I sighed. I had forgotten how rabid Plum could be on the subject of the Gypsies. He simply adored them. Once,
when he was eight or so, and Father had confined him to his room for some transgression, he had packed his most treasured possessions into a tiny bundle and slipped out, scaling the Abbey walls with the aid of some helpful ivy. He had turned up at the Gypsy camp, thoroughly soaked from swimming the moat, and insisting defiantly that he would never go back.

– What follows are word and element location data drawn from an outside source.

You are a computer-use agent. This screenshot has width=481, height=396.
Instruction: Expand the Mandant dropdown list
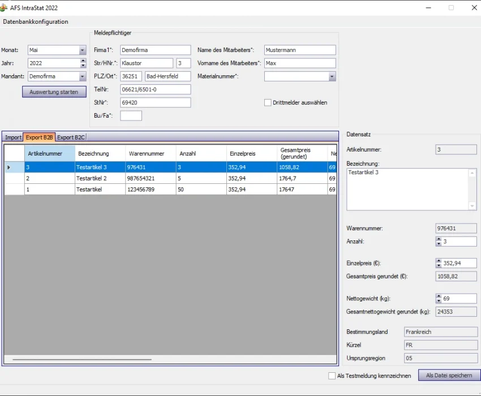point(83,76)
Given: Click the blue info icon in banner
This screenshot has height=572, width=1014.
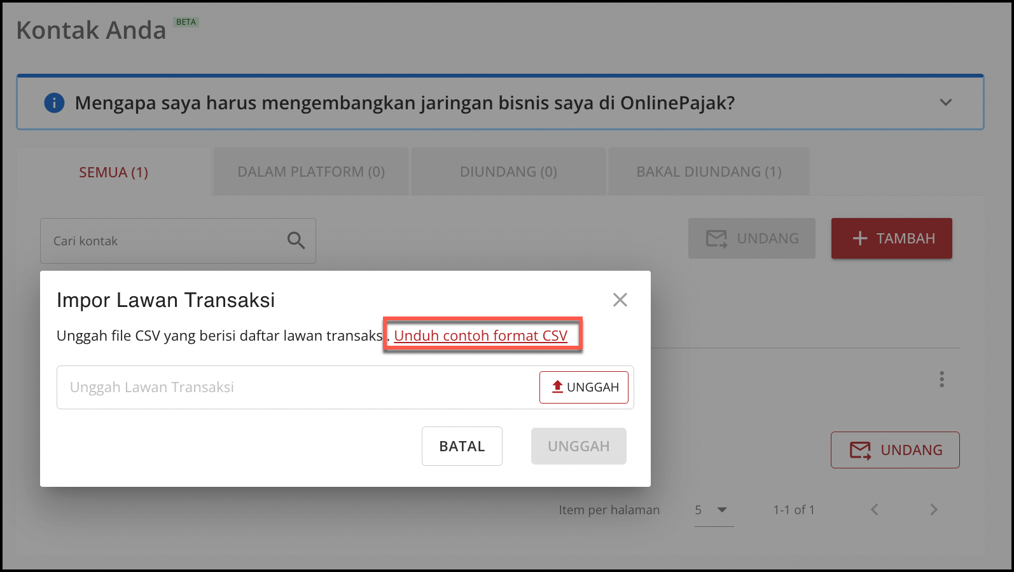Looking at the screenshot, I should (x=54, y=103).
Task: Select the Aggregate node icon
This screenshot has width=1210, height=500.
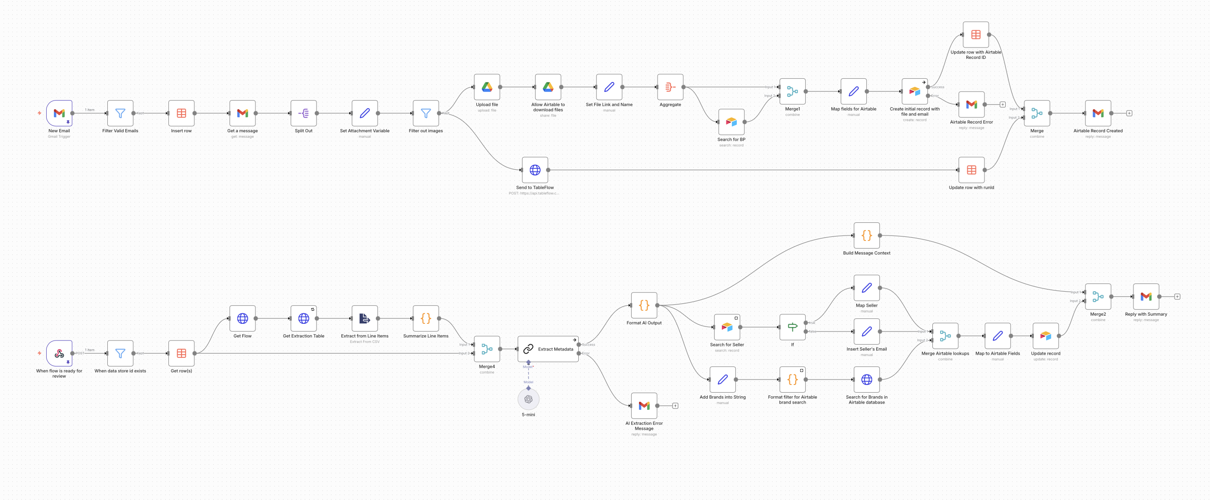Action: click(x=670, y=87)
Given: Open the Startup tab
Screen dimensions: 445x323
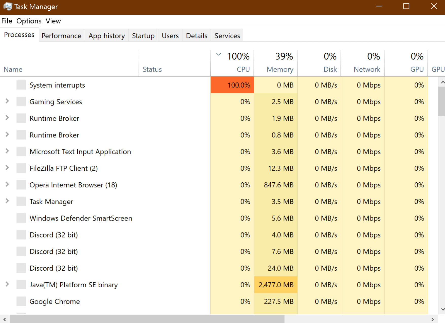Looking at the screenshot, I should [x=143, y=36].
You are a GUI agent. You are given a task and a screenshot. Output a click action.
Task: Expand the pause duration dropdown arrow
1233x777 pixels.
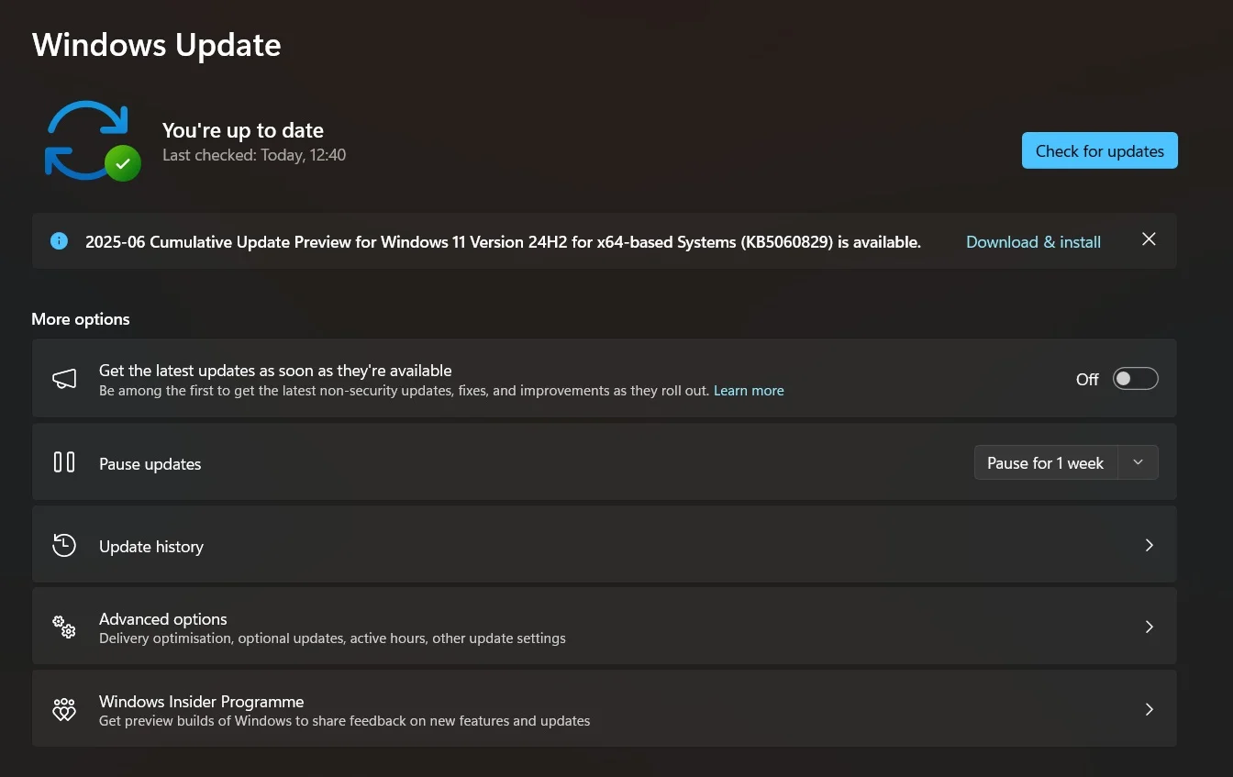click(1138, 462)
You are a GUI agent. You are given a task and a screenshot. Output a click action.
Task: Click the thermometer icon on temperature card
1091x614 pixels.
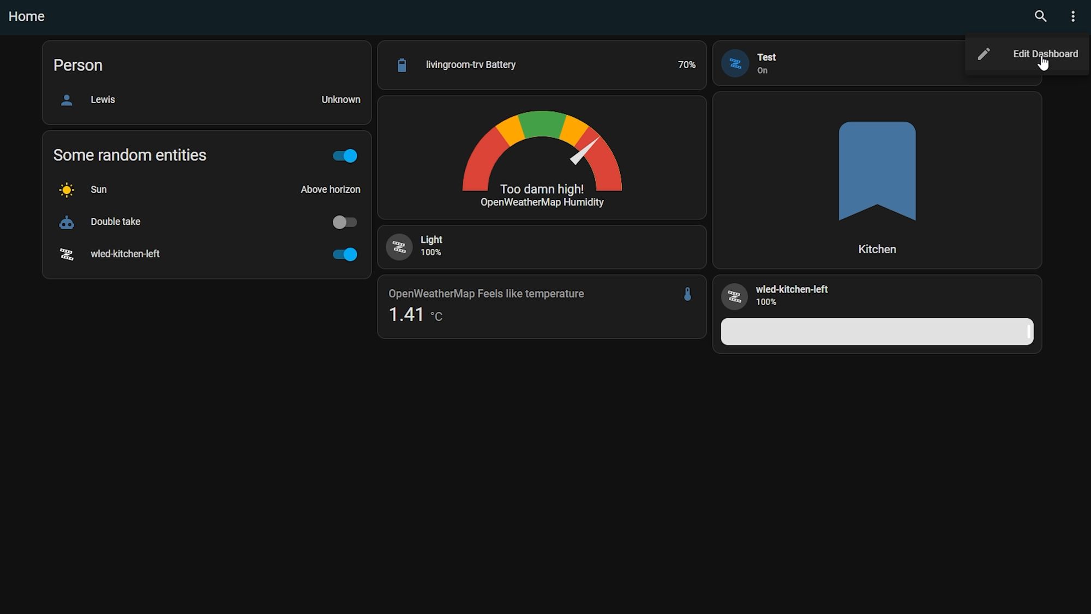click(687, 293)
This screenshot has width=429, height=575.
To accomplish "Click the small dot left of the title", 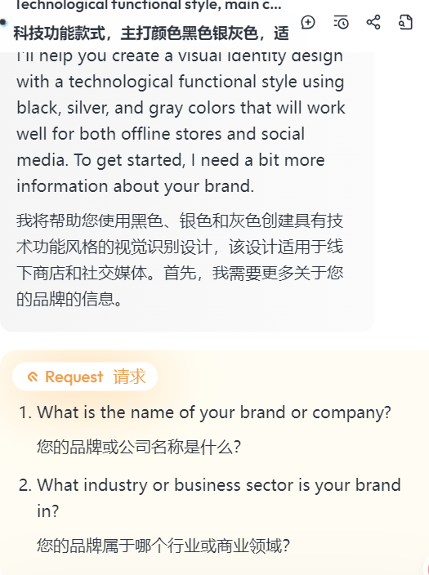I will pyautogui.click(x=3, y=23).
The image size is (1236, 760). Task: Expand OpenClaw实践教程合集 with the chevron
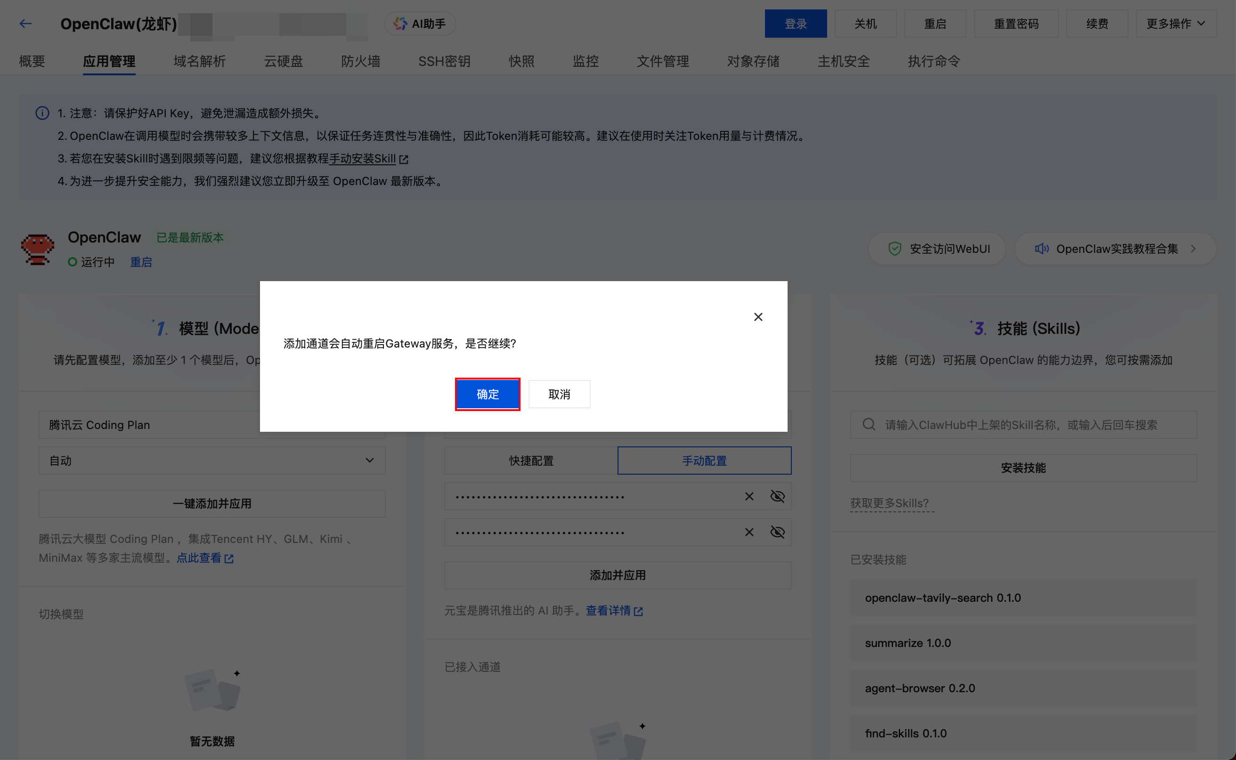1194,248
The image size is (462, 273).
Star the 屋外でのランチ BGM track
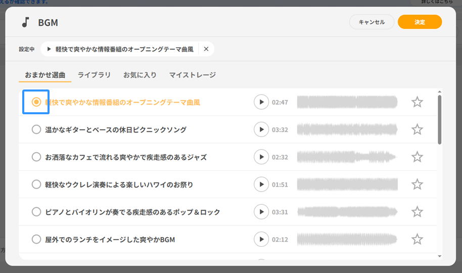417,239
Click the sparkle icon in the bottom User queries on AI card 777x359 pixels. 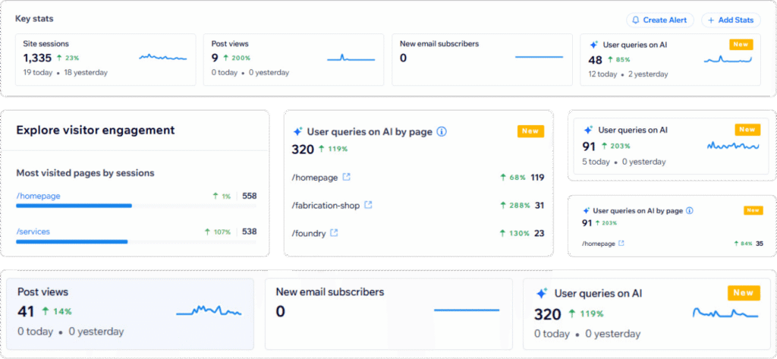point(542,294)
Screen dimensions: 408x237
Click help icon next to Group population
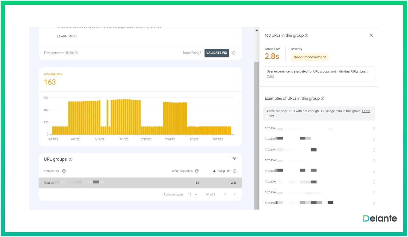[197, 171]
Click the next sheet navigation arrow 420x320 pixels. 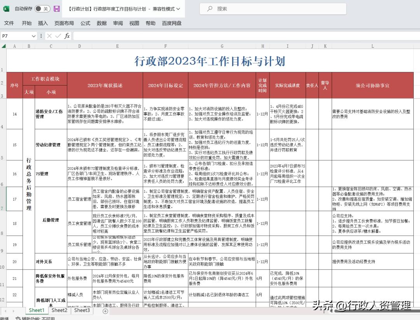14,310
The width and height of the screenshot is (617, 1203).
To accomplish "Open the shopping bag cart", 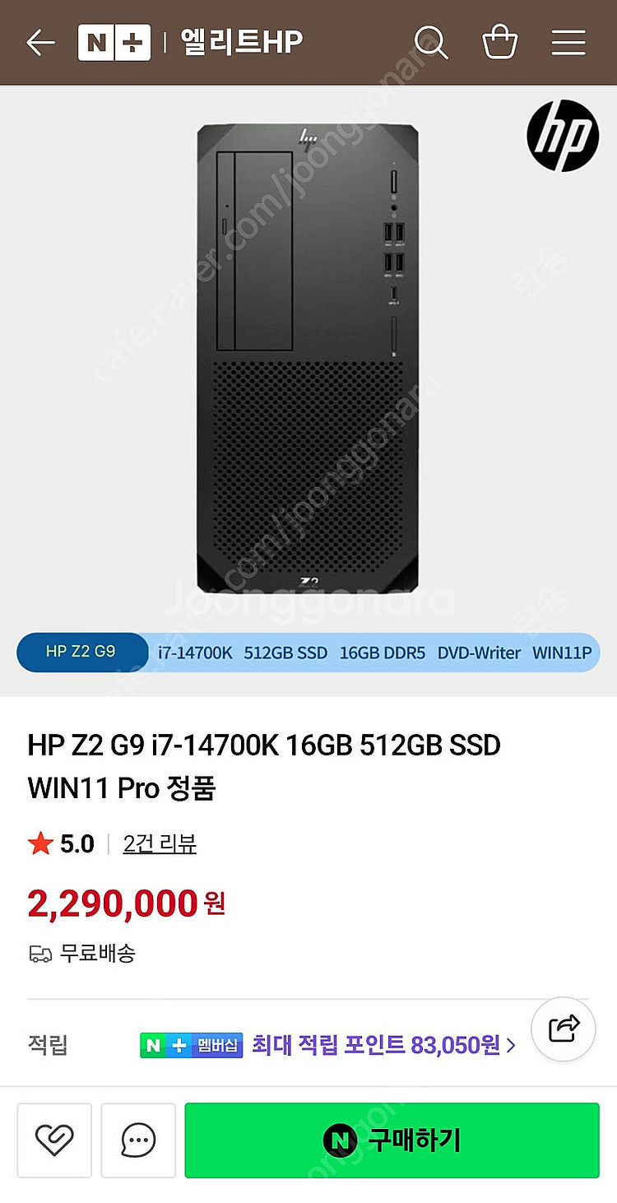I will click(x=499, y=41).
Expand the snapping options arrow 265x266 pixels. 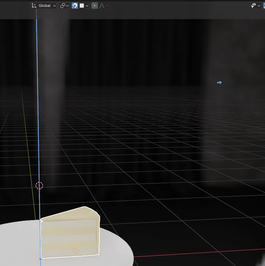click(87, 6)
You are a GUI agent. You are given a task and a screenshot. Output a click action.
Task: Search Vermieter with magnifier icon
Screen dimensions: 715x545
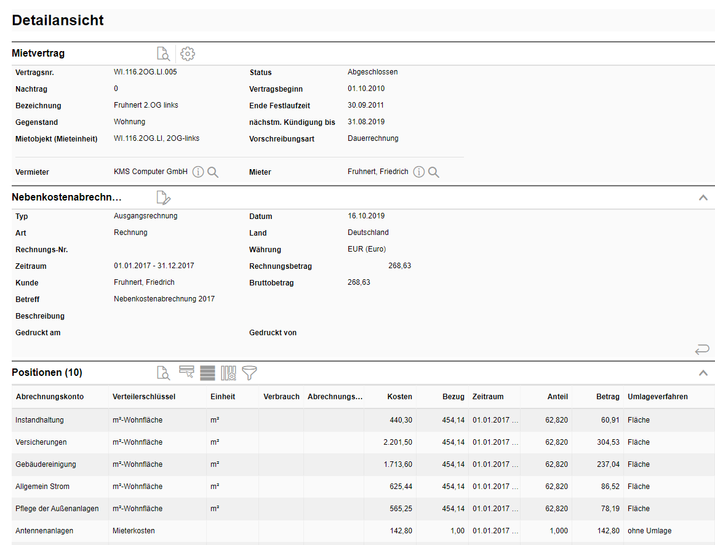213,172
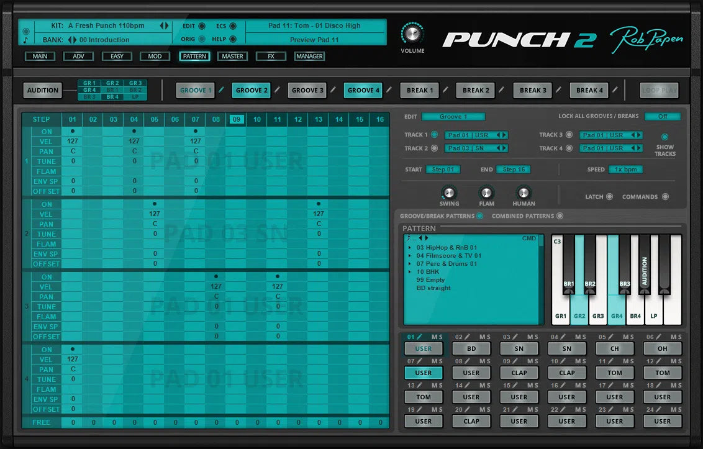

The Gypsies dried his clothes and fed him, and when he was full and content, they brought him home, explaining patiently that if a lord’s son was found among them, they would be taken in for kidnapping. Plum was an impetuous boy, but not a vicious one. He saw at once his new friends would suffer if he insisted upon staying. Reluctantly, squelching water out of his sodden shoes with every step, Plum returned. But he never forgot the kindness they had shown him, and whenever a question of Gypsy rights was raised, he was passionate in their defence. He made Father promise always to let them camp in the river meadow, and insisted the rest of us call them by their proper name, Roma. More than once as a lad he had engaged in fisticuffs when one of the village boys had taunted the Gypsies or thrown stones at them. I only prayed he would not brawl with the curate over the dinner table.

But Mr. Snow was determined to avoid a quarrel. He raised a hand, his expression genial. “Peace, Mr. Eglamour! I would no more spar with you than with your lovely sister. And indeed, who could be at odds when we have such good food, such fine company, and such a festive occasion?”